Гордеев усмехнулся – он любил эту корневскую присказку, она ему за полтора года стала как родная.
– По одному против тысяч, – сказал он. – Это ты верно. Это вся наша с тобой война и есть. – И, помолчав, добавил тише, без насмешки: – А страшно тебе, доктор? Наперёд-то зная – страшно?
Корнев подумал.
– Страшно, – сказал он честно. – Знать наперёд – это, Степан Игнатьич, не легче, а тяжелее. Ты боишься того, чего не знаешь. А я боюсь того, что знаю. Я уже вижу этот поток. Вижу, сколько их будет. И знаю, что половину не успею. Вот это и страшно – не за себя. За тех, кого не успею.

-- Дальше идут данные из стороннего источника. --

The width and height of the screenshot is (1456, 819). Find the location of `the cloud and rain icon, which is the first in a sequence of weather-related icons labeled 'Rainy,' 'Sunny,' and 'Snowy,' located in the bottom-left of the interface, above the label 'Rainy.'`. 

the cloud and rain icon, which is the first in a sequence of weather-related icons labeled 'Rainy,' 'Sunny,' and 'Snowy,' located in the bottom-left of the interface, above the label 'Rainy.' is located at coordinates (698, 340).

Гордеев положил ему на плечо изуродованную, спасённую им же руку – два пальца Корнев забрал ему тогда, под Ржевом, чтоб спасти кисть и службу.
– Успеешь, сколько сможешь, – сказал он. – Больше с человека и спросу нет. Даже с тебя, всезнающего. Даже с тебя.
* * *
В теплушке ехала вся его медсанбатовская семья и пополнение в придачу – и за четверо суток дороги Корнев успел приглядеться к новеньким.
Был среди них санитар – Тимоша, Тимофей, лет девятнадцати, из-под Воронежа, из деревни, белобрысый, лопоухий, с руками-лопатами и застенчивой улыбкой. Призвали недавно, на санитара выучили на скорую руку, и он смертельно стеснялся своей зелёности рядом с обстрелянными. Зато силён был как бык и безотказен до глупости: куда пошлёшь – бежит, что велишь – делает, не пикнув. Корнев таких знал – на них, на безотказных тихих работягах, и держится санитарная служба, потому что таскать раненых с поля под огнём, кланяясь каждой пуле, – работа не для лихих, а для упорных.
– Тимофей, – сказал ему Корнев на второй день, глядя, как тот ловко, по-крестьянски, латает порвавшийся ремень носилок. – Откуда руки такие? Не из института же.
– Из деревни, товарищ военврач, – зарделся Тимоша. – Мы дома всё сами. И коня подковать, и телегу справить, и крышу… Батя говорил – мужик всё уметь должен.
– Батя где?
Тимоша помрачнел, опустил голову.
– Под Харьковом, – сказал тихо. – В прошлом годе. Похоронка пришла. – Он помолчал. – Я потому и на санитара пошёл, товарищ военврач. На стрелка не взяли по году, мал ещё был, а санитаром – взяли. Я думал: батю не уберёг никто, может, я хоть чьего-то батю уберегу. Вытащу. – Он смутился собственных слов, заговорил быстрее. – Глупо, да? Вы не смейтесь.